海を隔てた異国の地で開発されたという世界初の通信魔導具だ。
しかし、その性能は未だ実用に足るとは言い難く、魔力を流す事によって対応するもう一つの魔導具が振動する程度の効果しかない。
ファルハン魔術学園側が内通者に持たせていたのは、確かにこれだ。
「こんな物で内通していたと?」
ヴェルガンダが眉間にしわを寄せる。それもそのはずだ。なにせそれは、単体では意思の疎通もままならない様な欠陥品に他ならないのだから。

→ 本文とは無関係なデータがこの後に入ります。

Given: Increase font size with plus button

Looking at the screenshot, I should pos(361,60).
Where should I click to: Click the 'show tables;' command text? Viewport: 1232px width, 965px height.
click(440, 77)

「分からないのも無理はありませんね。盲点どころか、完全に可能性を無視してしまっていました」
シスが腕を組む。もし自分であったなら、この魔導具を使おうとなど思うだろうか。否であると、容易く断じる。
「しかし、どうやってこれで内通していたと?」
ヴェルガンダはレアに問い掛ける。
この魔導具では、知った情報を伝える事ができない。この魔導具を使って、一体どうしたというのか。
「モールス信号を使ったものと思われます」
モールス信号。
短点と長点によって一文字を表し、それを連ねる事によって文章となる。多くの場合、第一属性を用いて夜間に行われる通信であり、これの開発によって長距離での意思疎通が可能になった。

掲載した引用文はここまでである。